Pixel coordinate grounding data

=====

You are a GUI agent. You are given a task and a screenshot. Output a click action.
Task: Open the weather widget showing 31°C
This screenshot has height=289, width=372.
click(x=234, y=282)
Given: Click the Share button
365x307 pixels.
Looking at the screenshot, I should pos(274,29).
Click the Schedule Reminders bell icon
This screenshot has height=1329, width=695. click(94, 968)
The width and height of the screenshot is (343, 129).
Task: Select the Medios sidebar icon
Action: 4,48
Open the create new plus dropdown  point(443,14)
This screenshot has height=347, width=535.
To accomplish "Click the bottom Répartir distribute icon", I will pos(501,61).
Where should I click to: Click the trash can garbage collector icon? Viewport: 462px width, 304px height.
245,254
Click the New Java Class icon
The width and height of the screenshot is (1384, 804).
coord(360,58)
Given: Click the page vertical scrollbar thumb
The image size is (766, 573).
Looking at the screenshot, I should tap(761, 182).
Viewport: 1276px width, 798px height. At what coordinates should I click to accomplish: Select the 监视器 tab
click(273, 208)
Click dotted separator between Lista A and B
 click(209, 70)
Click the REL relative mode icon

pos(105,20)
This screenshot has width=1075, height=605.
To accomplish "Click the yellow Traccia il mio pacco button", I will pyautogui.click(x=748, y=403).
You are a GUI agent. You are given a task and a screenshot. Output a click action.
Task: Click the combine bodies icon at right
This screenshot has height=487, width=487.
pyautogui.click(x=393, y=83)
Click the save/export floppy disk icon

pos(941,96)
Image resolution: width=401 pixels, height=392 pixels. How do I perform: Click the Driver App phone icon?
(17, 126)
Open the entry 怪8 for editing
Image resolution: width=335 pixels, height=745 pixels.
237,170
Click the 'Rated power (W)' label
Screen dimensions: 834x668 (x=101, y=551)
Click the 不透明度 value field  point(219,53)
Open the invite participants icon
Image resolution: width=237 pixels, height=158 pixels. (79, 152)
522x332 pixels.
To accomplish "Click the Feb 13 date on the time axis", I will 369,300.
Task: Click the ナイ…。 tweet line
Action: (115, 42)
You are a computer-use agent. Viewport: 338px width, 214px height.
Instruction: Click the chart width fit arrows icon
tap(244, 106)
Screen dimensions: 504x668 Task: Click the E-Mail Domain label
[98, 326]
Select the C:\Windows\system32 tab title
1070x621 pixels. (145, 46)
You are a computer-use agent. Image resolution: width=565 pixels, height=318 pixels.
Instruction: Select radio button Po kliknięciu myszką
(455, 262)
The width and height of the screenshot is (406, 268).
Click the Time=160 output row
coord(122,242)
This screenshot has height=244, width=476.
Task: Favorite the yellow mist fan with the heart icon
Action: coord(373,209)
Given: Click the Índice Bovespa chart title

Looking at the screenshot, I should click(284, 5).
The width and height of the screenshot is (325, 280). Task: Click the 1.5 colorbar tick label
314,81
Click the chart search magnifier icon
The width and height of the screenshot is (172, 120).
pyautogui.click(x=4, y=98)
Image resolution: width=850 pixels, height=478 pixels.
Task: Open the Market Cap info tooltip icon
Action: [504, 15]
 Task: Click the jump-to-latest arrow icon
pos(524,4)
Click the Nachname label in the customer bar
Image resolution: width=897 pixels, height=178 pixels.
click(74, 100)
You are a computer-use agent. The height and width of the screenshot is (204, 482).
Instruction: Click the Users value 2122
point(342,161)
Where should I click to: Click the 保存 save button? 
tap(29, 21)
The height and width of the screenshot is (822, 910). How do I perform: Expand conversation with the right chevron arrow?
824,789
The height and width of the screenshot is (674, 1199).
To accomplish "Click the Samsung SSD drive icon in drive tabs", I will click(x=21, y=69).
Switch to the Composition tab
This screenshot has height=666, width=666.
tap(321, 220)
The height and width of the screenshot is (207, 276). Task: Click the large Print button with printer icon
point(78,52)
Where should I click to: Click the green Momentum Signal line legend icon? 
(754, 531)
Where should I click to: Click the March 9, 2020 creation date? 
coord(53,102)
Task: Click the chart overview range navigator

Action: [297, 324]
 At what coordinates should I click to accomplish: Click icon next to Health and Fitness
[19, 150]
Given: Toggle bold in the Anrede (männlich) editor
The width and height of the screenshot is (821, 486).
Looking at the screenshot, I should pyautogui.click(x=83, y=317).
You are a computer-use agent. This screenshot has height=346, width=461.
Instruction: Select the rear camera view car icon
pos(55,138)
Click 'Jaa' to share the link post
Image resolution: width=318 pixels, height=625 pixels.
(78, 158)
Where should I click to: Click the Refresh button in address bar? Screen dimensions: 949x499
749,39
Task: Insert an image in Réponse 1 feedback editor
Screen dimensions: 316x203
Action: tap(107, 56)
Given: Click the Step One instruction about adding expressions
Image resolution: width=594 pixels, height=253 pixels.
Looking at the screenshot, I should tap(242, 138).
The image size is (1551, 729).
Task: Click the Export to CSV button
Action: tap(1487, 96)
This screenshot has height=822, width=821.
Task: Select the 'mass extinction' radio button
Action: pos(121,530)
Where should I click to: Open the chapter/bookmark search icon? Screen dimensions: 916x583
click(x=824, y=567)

=====

Copy the entries above exactly, but only from the line holding "You are a computer-use agent. The" through the line holding "Task: Insert an", both included.

▸ Problem solution:
You are a computer-use agent. The height and width of the screenshot is (204, 482).
Instruction: Click the Users value 2122
point(342,161)
Where should I click to: Click the 保存 save button? 
tap(29, 21)
The height and width of the screenshot is (822, 910). How do I perform: Expand conversation with the right chevron arrow?
824,789
The height and width of the screenshot is (674, 1199).
To accomplish "Click the Samsung SSD drive icon in drive tabs", I will click(x=21, y=69).
Switch to the Composition tab
This screenshot has height=666, width=666.
tap(321, 220)
The height and width of the screenshot is (207, 276). Task: Click the large Print button with printer icon
point(78,52)
Where should I click to: Click the green Momentum Signal line legend icon? 
(754, 531)
Where should I click to: Click the March 9, 2020 creation date? 
coord(53,102)
Task: Click the chart overview range navigator

Action: [297, 324]
 At what coordinates should I click to accomplish: Click icon next to Health and Fitness
[19, 150]
Given: Toggle bold in the Anrede (männlich) editor
The width and height of the screenshot is (821, 486).
Looking at the screenshot, I should pyautogui.click(x=83, y=317).
You are a computer-use agent. This screenshot has height=346, width=461.
Instruction: Select the rear camera view car icon
pos(55,138)
Click 'Jaa' to share the link post
Image resolution: width=318 pixels, height=625 pixels.
(78, 158)
Where should I click to: Click the Refresh button in address bar? Screen dimensions: 949x499
749,39
Task: Insert an image in Réponse 1 feedback editor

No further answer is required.